Esther no quería mirar la hora ni pensar en nada. La nota en la revista tenía razón: estar de paso pero en un ámbito hogareño. “Señores pasajeros, siéntanse en su casa, igual que Jaime Steiner y Esther Fainberg.” Ella, a pesar de no haberse registrado, dejaba su huella en la sábana.
—Casémonos, Esther —dijo adherido a su amante, la voz pastosa—. Soy soltero para la religión judía, ya que sólo tengo la libreta del casamiento civil. No daremos explicaciones para no tener problemas. Estás llena de amigos rabinos. Busca uno que nos case mañana o pasado. En una semana tengo que regresar a mi trabajo. En cuanto puedas, viajas a Montevideo para que te presente a los míos. Tengo buenos contactos con el Mount Sinai Hospital, es cuestión de papelerío, de poner en limpio los afectos sin dañar a nadie. Sé, por las bodas de mis hermanas, que se necesita un minián. ¿Acaso no reunirás a diez personas? Y que la ceremonia puede realizarse de día o de noche, los seis días de la semana, menos shabat. Me contaste que en tu colegio hay una pequeña sinagoga...
Saltó desnudo de la cama. Esther admiró la elasticidad de su cuerpo y sintió el hueco que él había dejado como insoportable. Entonces se envolvió en la sábana y fue hacia él, que buscaba algo en el bolsillo de su chaqueta.

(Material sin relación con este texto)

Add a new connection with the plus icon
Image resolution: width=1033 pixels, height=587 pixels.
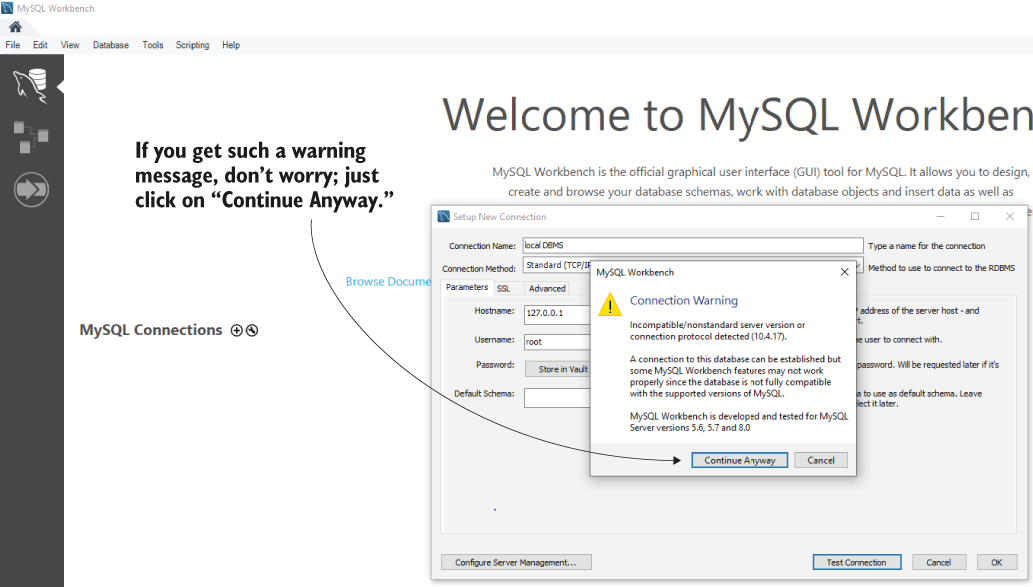236,330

—Esther, vida mía, si no te va la agrando o la achico —dijo con el estuche ya abierto.
Esther, temblando, se dejó poner la alianza.
—Mañana temprano iré al College, y hablaré con el rabino. Estamos comprometidos, Jaim. Dame la tuya —mientras la hacía deslizar en el anular, recitaba—: “Por medio de esto tú estás consagrado a mí”.
Esther se quitó el anillo y solemne pidió que él se lo volviera a poner, repitiendo lo que ella acababa de decir:
—Por medio de este anillo tú estás consagrada a mí.
Esther alzó los brazos para colgarse del cuello de Jaime y la sábana que la envolvía cayó al suelo. Ahora correspondía que el novio besara a la novia. Jaime le besó los labios, la línea redondeada de los hombros y la hizo ponerse de espaldas para levantarle la cabellera y besarle la nuca, los omóplatos, la línea de la columna..., y siguió besando hasta caer a los pies de Esther.
Jaime encontraba todos los detalles intuidos que, a veces, se desvanecían en las desesperadas evocaciones. Entonces se preguntaba si era verdad que a Esther la ansiedad la llevaba a morderse el labio inferior, o si el sudor le pegaba un rizo en la frente o si refunfuñaba en el sueño... Ahuecó las manos en forma de copa bajo sus pechos, los recordaba más grandes, pero así eran perfectos.
Esther, conmocionada, se preguntó si con él podría tener hijos. Lo ansiaba tanto...
Él le había hecho el amor como si buscara engendrar en ella su propia vida, para después ser expulsado por el canal de parto y pegarse, húmedo de secreciones, al calor de su leche. Ella deseaba volver a la cama pero siguió el haz de luz que provenía del baño.
Antes de entrar en la ducha, dijo:
—Si nos apuramos todavía encontraremos en casa algo de comida. Por suerte a esta hora sólo deben estar mis padres, mis abuelos y mi hermana con su familia. No creas que voy a presentarte en el momento de la boda.